Since the federal government must pay interest on those bonds, the amount of debt that is created in these transactions is actually greater than the amount of money that is created.  But we are told that if we can just circulate the money throughout our economy fast enough and tax it at a high enough rate, then we can eventually pay off the debt.  Of course that never actually happens, and so the federal government always has to go back and borrow even more money.  This is called a debt spiral, and at this point we will never be able to escape it until we do away with this horrible system.

But why does our government (or any government for that matter) have to borrow money that is created by a central bank in the first place?

Why can’t governments just create money themselves?

Oops.  That is the big secret that nobody is supposed to talk about.

Theoretically, the U.S. government doesn’t actually have to borrow a single penny. Instead of borrowing money the Federal Reserve creates out of thin air, the federal government could just create money directly and spend it into circulation.

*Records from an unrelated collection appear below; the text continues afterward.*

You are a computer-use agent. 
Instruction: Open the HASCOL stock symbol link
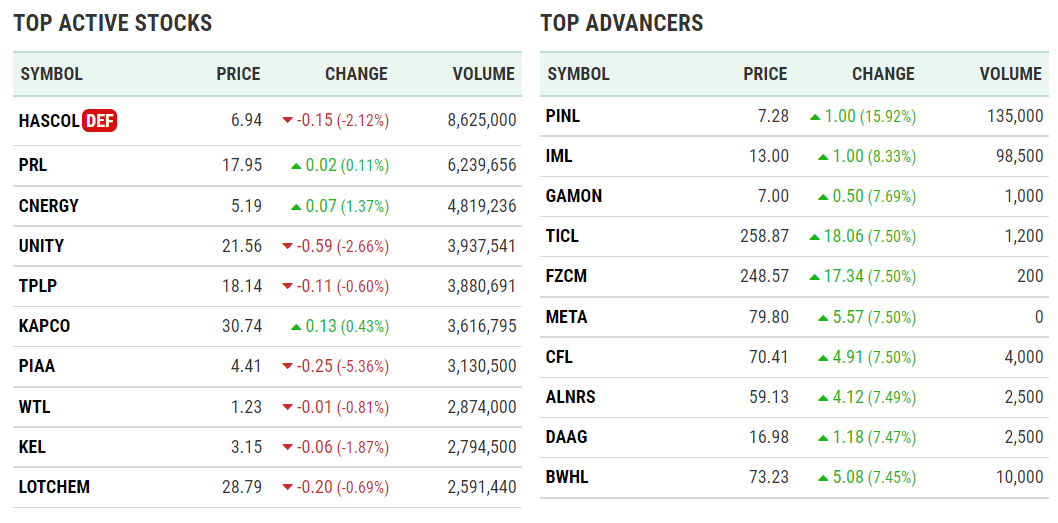click(x=49, y=121)
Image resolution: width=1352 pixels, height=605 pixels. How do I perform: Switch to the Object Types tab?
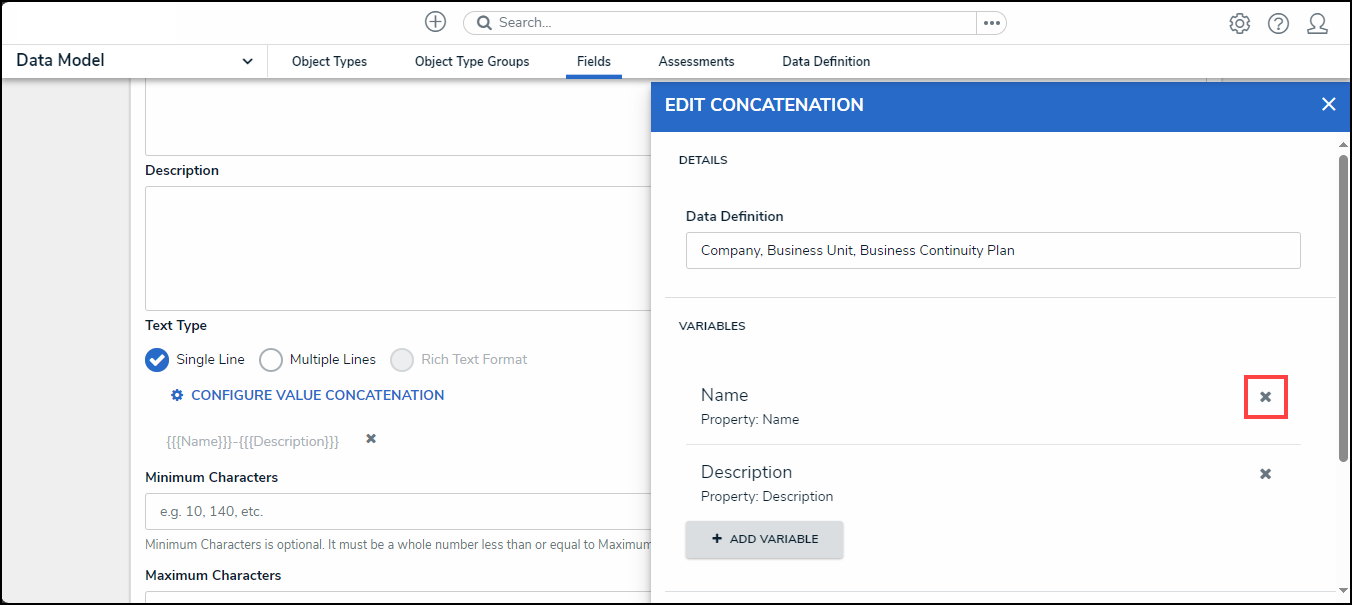[x=329, y=61]
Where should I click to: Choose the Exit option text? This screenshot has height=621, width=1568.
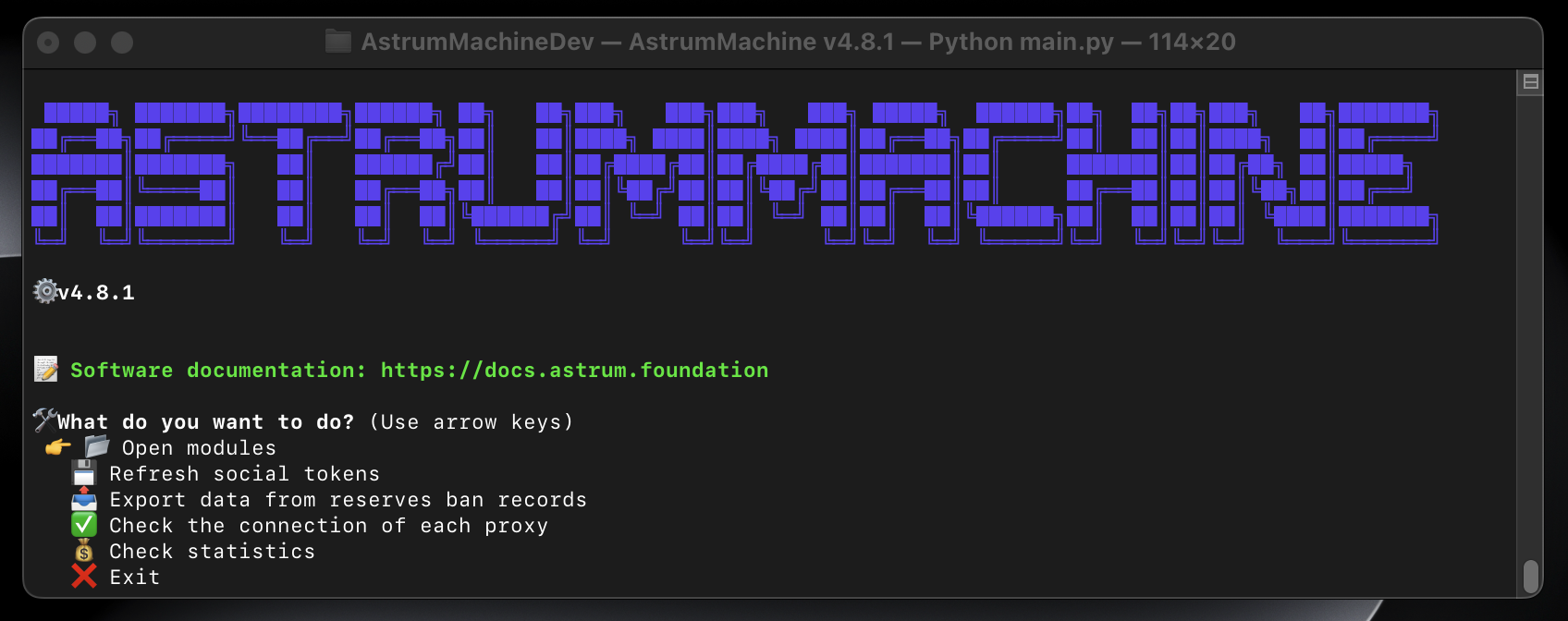tap(135, 578)

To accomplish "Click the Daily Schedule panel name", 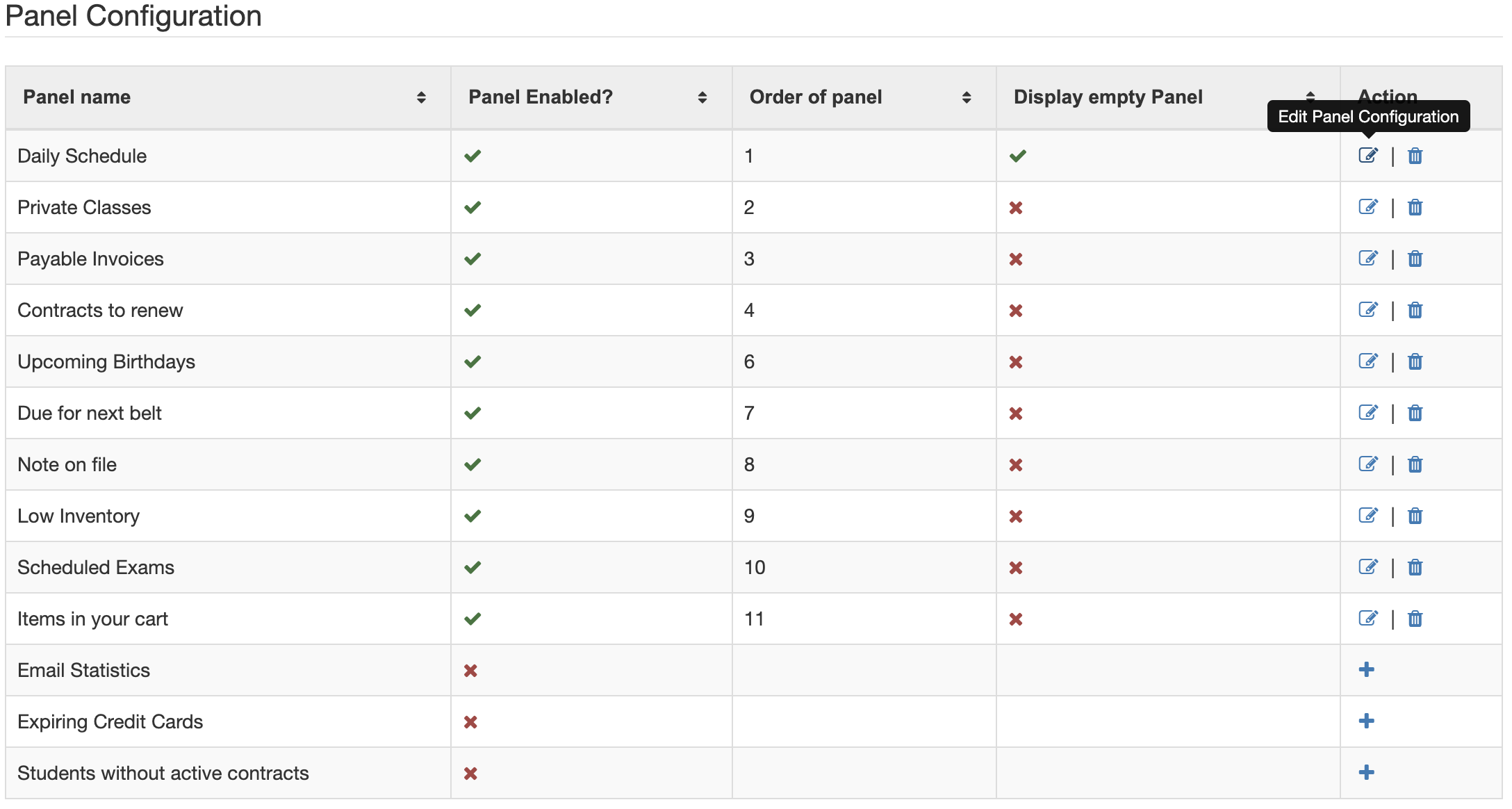I will tap(82, 156).
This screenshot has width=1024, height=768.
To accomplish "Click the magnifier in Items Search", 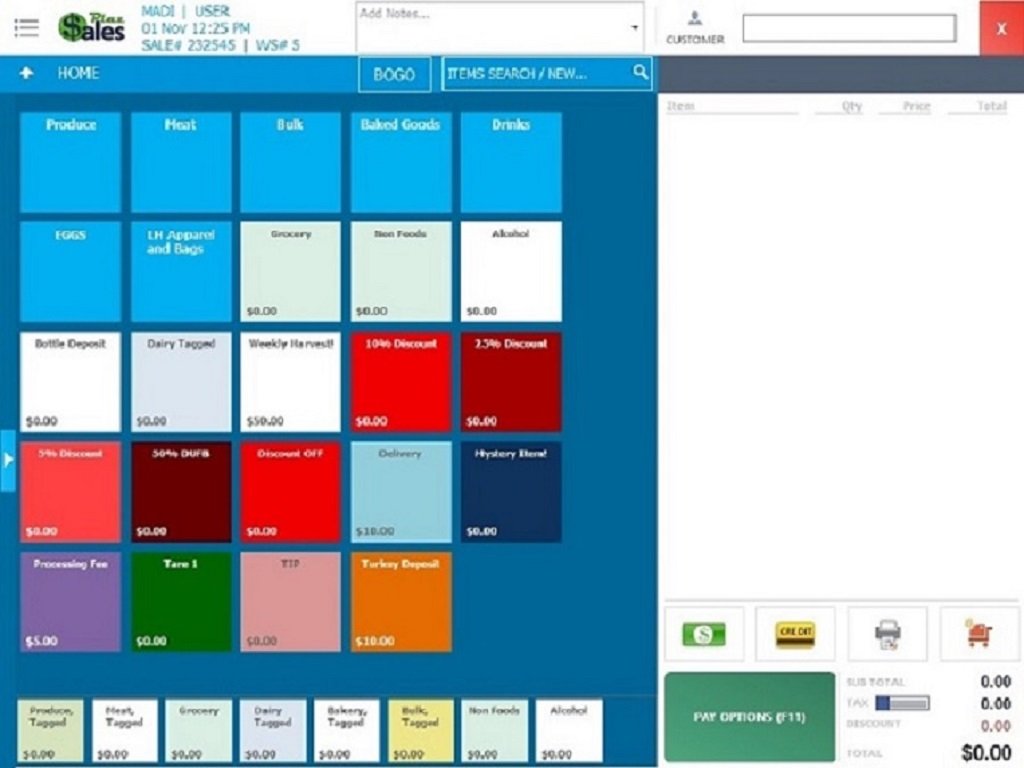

Yes, this could actually happen.  Back in 1963, President John F. Kennedy signed Executive Order 11110 which authorized the U.S. Treasury to issue debt-free “United States Notes” which were not created by the Federal Reserve.  These debt-free notes began to be issued, and you can still find them for sale on eBay today.  Unfortunately, President Kennedy was assassinated shortly after this executive order was issued, and the notes were not in production for long.

If we had ultimately fully adopted “United States Notes” and had phased out Federal Reserve notes, we would not be 20 trillion dollars in debt today.

The elite of the world love to get national governments deep into debt, because it enables them to enslave entire populations while making an obscene amount of money in the process.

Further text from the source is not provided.